Agner Fog @Agner_Fog

08 August 2019 3 3K Report

I have tried different methods for making a factor analysis with missing values, and I get very different results.

Here is a comparison of a 2 factor analysis for a 73x40 data set with 43% missing values, using four different methods:

Method, Cumulative variance for two factors:

A: 0.285 0.408

B: 0.425 0.591

C: 0.193 0.258

D: 0.414 0.636

Method A: Missing values are replaced by the mean.

Method B: Based on covariance matrix computed by CRAN package 'norm'.

Method C: Based on covariance matrix computed by CRAN package 'norm2'.

Method D: Function umxEFA in CRAN package umx.

The software packages in B, C, and D are all designed to analyze data with missing values by means of structured equation modeling.

(The functions in B and D needed minor modifications to overcome limitations to the size of the data set, but nothing that changed the algorithm)

Other methods:

E: Random imputation: This gives non-reproducible results with excessive weight on variables with few missing values.

F: Multiple imputation with an auxiliary variable (Hot deck method). Missing values are replaced by values from another observation with the same value of the auxiliary variable. This method is useful, but I suspect that subsequent correlation tests will be invalid because the auxiliary variable must be something that is assumed a priori to correlate with everything.

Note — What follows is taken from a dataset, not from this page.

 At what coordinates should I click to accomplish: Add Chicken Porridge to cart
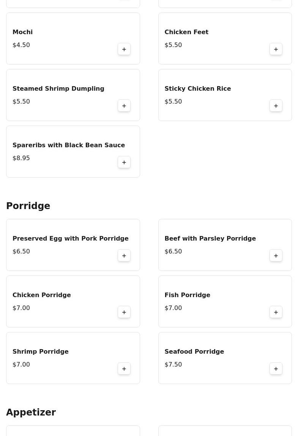pyautogui.click(x=124, y=312)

I would appreciate an explanation of why the results are so different, and how to get useful and valid results.

FYI: My data set consists of data from different cross-cultural surveys. Each survey reports various cultural variables for a number of different countries. Each survey covers a different subset of countries, and no survey covers all the countries. This is the reason for the missing values.

See also the answers to https://www.researchgate.net/post/Any_suggestions_on_missing_values_in_factor_analysis

David Eugene Booth

OfC there are different methods because different analysis have different requirements. D. Booth

David Morse

Hello Agner,

As David Eugene Booth 's pithy reply suggests, the methods are different, so results are different as well. In brief:

0. 43% is a lot of missing data, so method differences will be more notable when looking at results.

Method A. Mean substitution will tend to attenuate correlations, so the lower "common variance" accounted for isn't surprising. Of all methods, this is probably the one mentioned most often in text discussions, easiest to program (and so is likely to show up as an option in statistical software), but least satisfying from a number of considerations.

Methods B, C, D: You'd have to look at the algorithm used by each to figure out the difference. Asserting that all three are based on SEM methods doesn't pin down the specific missing data strategies.

Method E: Yes, random imputation will be the least replicable; you'd expect that.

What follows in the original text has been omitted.